Europäische identität: eine nicht-konventionnelle Stellungnahme.Ohne eine zutreffende Überlegung um die Europäische Identität sind die schwerwiegende Probleme Europas nicht zu loesen.
Di tanto in tanto, voci autorevolissime si alzano per invocare una maggiore attenzione per il tema dell'“Identità Europea”. Citerò solamente, in ordine cronologico inverso, il Ministro Tremonti, il Presidente della Repubblica Francese, il Sommo Pontefice (nella sua allocuzione in occasione del 50° anniversario della firma dei Trattati di Roma, il 25 marzo 2007).
L’utilizzo di questo concetto da parte di personaggi così diversi, seppure tutti altamente rappresentativi delle Istituzioni, ci conforta nella convinzione che questo tema (caro a scrittori, chierici, sovrani, fin dall’antichità) continui a stare a cuore almeno alle “élites” europee anche oggi.

################

● PARTI DELL'ESERCIZIO:
- A) Rispondi a queste domande sul brano sull'identità europea:
(i) Quale ministro viene citato?
(ii) In quale occasione si è espresso il Sommo Pontefice?
(iii) A chi è stato caro questo tema fin dall'antichità?
- B) Riscrivi il brano sull'identità europea rinominando "Sommo Pontefice" in "Papa". Parti dalle parole "Di tanto in" e fermati dopo "europee anche oggi.".
- C) Indica se ciascuna affermazione concorda con il brano sull'identità europea. Rispondi sì o no e cita le parole del testo che lo stabiliscono.
(i) Tra le voci autorevoli viene citato il Presidente della Repubblica Francese.
(ii) Le voci sono elencate in ordine cronologico diretto.
(iii) Il tema sta a cuore solo da pochi anni.

################

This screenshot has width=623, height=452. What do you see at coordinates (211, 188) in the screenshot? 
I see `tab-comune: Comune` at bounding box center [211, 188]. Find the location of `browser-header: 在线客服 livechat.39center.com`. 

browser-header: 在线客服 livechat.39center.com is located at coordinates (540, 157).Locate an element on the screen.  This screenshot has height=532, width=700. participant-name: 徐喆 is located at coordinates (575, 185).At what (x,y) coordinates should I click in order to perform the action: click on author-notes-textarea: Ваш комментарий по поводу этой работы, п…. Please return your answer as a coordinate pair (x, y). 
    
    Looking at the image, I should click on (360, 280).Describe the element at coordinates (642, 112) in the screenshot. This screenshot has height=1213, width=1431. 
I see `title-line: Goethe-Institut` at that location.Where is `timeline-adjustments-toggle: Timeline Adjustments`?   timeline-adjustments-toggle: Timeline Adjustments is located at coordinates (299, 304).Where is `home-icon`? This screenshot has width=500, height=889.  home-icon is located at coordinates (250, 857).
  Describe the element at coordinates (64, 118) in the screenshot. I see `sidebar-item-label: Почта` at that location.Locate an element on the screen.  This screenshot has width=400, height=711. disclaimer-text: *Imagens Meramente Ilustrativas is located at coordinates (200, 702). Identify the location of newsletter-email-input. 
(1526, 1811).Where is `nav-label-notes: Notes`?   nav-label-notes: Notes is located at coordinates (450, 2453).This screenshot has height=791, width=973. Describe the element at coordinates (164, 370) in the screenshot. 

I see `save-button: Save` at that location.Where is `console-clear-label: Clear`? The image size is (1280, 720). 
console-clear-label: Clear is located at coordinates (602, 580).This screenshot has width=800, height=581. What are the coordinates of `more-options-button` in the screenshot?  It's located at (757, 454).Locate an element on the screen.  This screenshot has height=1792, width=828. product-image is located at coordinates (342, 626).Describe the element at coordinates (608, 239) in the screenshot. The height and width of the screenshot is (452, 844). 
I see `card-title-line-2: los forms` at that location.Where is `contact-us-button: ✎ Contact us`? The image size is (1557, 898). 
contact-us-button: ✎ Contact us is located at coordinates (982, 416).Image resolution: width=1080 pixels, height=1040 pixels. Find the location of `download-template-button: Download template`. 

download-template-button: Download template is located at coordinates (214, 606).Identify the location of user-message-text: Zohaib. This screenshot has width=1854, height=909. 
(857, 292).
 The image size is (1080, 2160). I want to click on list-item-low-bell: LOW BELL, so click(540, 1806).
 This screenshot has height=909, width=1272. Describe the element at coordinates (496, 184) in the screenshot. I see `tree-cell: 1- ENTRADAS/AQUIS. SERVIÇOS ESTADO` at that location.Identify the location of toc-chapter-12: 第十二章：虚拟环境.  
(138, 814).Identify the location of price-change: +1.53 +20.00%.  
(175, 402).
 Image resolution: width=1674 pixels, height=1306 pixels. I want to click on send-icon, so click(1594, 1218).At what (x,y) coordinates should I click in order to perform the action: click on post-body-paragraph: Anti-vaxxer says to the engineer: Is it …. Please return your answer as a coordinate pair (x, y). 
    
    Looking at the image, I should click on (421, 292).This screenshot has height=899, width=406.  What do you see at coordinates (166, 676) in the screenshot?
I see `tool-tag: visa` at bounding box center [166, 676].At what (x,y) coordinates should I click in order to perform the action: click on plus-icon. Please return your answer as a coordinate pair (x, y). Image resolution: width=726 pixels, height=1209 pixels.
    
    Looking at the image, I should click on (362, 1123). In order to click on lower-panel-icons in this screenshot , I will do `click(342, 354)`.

################

● LE TUE RISPOSTE:
- A)
(i) Il Ministro Tremonti.
(ii) Nella sua allocuzione per il 50° anniversario della firma dei Trattati di Roma, il 25 marzo 2007.
(iii) A scrittori, chierici e sovrani.

- B)
Di tanto in tanto, voci autorevolissime si alzano per invocare una maggiore attenzione per il tema dell'“Identità Europea”. Citerò solamente, in ordine cronologico inverso, il Ministro Tremonti, il Presidente della Repubblica Francese, il Papa (nella sua allocuzione in occasione del 50° anniversario della firma dei Trattati di Roma, il 25 marzo 2007).
L’utilizzo di questo concetto da parte di personaggi così diversi, seppure tutti altamente rappresentativi delle Istituzioni, ci conforta nella convinzione che questo tema (caro a scrittori, chierici, sovrani, fin dall’antichità) continui a stare a cuore almeno alle “élites” europee anche oggi.

- C)
(i) Sì: "il Presidente della Repubblica Francese".
(ii) No: "in ordine cronologico inverso".
(iii) No: "fin dall’antichità".